De là à dire que le Maroc est largement favori de cette affiche, il y a un pas que seul le terrain pourra confirmer face à une équipe dépassée à chaque fois que l’adversaire met du rythme et de l’intensité (5 buts encaissés)
En tout cas, le parcours des Émiratis n’en fait pas forcément un obstacle insurmontable. Qualifiés sur le fil en phase de groupes, les hommes du sélectionneur roumain, Cosmin Olăroiu, ont peiné pour éliminer le tenant du titre algérien.
La discipline tactique sans ballon n’est pas la première qualité des Émiratis
Au terme d’une séance de penalties irrespirable, précédée par 120 minutes de domination algérienne, dont deux buts annulés par la VAR pour hors-jeu.
Et pourtant, c’est sans aucun doute la meilleure production défensive des Émiratis, en s’appuyant notamment sur un portier qui était dans une grande soirée.
Mais avant de s’incliner et de perdre son titre, l’Algérie a mis en lumière les lacunes d’une arrière-garde émiratie où la discipline n’est pas une vertu immuable.
Dans cette équipe cosmopolite, où l’on retrouve plusieurs joueurs sud-américains naturalisés, mais aussi un Marocain (Issam Ajman) et un Ghanéen (Richard Akonnor) notamment, la rigueur tactique sans ballon n’est pas la première qualité (deux penalties concédés).
Contrairement à l’équipe nationale, meilleure défense du tournoi en s’appuyant sur un bloc compact et agressif, qui sait parfaitement gérer ses temps faibles, les joueurs émiratis semblent plus à l’aise avec le ballon que sans.
Car une fois qu’ils l’ont perdu, la phase de transition attaque-défense est souvent mal gérée en raison d’une balance offensive défaillante, avec une équipe coupée en deux.

Sur certaines actions, c’est donc la moitié de l’équipe qui se retrouve éliminée en une seule passe. En outre, le marquage préventif est loin d’être un modèle du genre.
Et même avec une ligne défensive en supériorité numérique sur certaines séquences, le manque de communication et de mouvements coordonnés ouvre des brèches dans une défense qui n’est pas très bien protégée par le double pivot au milieu de terrain.

De l’autre côté du terrain, il faudra garder un œil sur Nicolas Giménez, le meneur d’origine argentine. Meneur de jeu haut ou reculé, son activité et sa vision de jeu fluidifient le jeu de son équipe.

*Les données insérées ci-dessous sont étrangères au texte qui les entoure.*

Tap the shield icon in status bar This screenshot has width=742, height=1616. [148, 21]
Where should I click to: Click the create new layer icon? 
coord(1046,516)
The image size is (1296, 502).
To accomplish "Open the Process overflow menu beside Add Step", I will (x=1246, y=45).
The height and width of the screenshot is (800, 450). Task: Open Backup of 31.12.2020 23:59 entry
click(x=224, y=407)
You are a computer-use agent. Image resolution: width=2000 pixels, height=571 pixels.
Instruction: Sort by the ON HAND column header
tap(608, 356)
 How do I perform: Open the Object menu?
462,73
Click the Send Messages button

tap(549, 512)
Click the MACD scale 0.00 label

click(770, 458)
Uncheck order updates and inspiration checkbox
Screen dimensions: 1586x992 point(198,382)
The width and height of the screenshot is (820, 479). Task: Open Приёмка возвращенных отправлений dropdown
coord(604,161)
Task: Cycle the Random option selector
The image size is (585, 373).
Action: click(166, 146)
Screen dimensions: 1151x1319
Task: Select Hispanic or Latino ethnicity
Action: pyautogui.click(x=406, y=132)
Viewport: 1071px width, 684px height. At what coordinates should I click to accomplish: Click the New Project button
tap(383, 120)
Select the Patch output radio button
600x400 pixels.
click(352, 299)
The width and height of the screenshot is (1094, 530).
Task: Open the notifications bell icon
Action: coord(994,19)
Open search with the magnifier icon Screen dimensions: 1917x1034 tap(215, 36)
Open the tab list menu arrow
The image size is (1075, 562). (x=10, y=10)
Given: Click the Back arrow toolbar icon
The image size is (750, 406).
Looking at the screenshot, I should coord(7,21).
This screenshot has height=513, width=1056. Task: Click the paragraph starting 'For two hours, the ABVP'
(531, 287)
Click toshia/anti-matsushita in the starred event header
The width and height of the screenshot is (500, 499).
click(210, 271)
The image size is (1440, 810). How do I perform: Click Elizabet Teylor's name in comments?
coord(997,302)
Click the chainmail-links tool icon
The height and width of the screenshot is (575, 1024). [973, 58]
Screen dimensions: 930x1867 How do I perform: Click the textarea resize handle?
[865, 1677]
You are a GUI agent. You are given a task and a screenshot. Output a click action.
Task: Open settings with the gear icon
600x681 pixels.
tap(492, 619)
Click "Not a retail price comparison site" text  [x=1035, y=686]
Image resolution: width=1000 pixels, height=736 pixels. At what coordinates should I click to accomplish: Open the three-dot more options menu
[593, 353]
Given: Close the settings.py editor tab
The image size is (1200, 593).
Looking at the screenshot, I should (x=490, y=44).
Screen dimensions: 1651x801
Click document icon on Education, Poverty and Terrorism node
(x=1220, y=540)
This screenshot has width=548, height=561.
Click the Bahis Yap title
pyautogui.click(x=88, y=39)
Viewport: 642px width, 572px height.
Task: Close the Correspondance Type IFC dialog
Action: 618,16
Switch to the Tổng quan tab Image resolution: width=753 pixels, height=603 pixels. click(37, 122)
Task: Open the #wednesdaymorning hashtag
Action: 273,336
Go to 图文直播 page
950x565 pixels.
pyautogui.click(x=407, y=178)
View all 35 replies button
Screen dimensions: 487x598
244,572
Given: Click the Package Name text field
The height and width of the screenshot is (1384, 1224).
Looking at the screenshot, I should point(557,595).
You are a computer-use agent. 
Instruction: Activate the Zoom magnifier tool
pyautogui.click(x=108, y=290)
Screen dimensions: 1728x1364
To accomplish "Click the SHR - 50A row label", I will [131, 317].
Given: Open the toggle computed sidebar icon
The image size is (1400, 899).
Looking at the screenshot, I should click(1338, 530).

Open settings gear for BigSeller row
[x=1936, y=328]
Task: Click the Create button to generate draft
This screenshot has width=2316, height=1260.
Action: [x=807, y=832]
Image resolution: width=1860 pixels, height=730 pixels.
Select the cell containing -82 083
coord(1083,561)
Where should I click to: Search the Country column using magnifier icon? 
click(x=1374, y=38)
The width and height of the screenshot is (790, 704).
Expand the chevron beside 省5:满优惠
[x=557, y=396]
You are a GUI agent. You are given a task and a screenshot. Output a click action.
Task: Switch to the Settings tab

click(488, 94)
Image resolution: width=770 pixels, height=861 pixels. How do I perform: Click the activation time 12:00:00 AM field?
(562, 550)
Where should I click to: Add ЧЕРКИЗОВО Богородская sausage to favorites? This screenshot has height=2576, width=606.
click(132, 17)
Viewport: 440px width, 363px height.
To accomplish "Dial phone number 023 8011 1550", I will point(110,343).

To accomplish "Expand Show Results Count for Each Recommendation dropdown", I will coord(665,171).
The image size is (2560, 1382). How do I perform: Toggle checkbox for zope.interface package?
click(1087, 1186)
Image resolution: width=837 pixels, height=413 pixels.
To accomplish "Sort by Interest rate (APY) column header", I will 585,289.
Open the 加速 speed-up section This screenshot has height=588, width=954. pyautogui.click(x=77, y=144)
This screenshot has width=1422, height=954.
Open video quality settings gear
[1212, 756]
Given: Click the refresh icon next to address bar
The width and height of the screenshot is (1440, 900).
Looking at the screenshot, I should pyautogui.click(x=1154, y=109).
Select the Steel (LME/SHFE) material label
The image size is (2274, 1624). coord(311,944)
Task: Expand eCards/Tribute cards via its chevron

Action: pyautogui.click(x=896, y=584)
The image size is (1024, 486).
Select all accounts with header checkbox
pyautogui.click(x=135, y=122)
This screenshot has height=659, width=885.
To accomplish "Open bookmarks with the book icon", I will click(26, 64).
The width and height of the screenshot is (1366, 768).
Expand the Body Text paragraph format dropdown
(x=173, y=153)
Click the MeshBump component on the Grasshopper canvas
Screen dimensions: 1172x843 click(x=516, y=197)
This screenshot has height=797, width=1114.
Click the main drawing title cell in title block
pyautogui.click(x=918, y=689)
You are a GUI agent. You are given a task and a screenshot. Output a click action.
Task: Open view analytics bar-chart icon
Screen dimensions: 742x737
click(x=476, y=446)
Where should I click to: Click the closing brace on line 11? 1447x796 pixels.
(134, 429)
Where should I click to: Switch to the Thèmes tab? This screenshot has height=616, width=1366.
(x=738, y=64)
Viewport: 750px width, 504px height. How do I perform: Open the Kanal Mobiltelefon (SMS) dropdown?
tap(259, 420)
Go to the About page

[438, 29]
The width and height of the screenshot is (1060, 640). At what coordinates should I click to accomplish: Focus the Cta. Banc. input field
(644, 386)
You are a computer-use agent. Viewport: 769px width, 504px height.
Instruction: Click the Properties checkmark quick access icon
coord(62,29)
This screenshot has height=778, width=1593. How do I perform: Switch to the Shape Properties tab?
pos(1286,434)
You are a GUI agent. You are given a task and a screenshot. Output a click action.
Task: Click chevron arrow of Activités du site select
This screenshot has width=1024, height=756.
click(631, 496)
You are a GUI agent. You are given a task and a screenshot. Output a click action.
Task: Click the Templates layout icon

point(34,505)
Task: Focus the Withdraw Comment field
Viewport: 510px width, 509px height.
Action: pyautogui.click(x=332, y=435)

Principal pourvoyeur de ballons pour ses attaquants, il a une relation privilégiée avec le brésilien naturalisé émirati, Caio Lucas (deux passes décisives et un but), dont les appels tranchants et la technique poseraient des problèmes à n’importe quelle défense, même à l’arrière-garde marocaine. Espérons qu’elle le reste encore pour au moins une rencontre.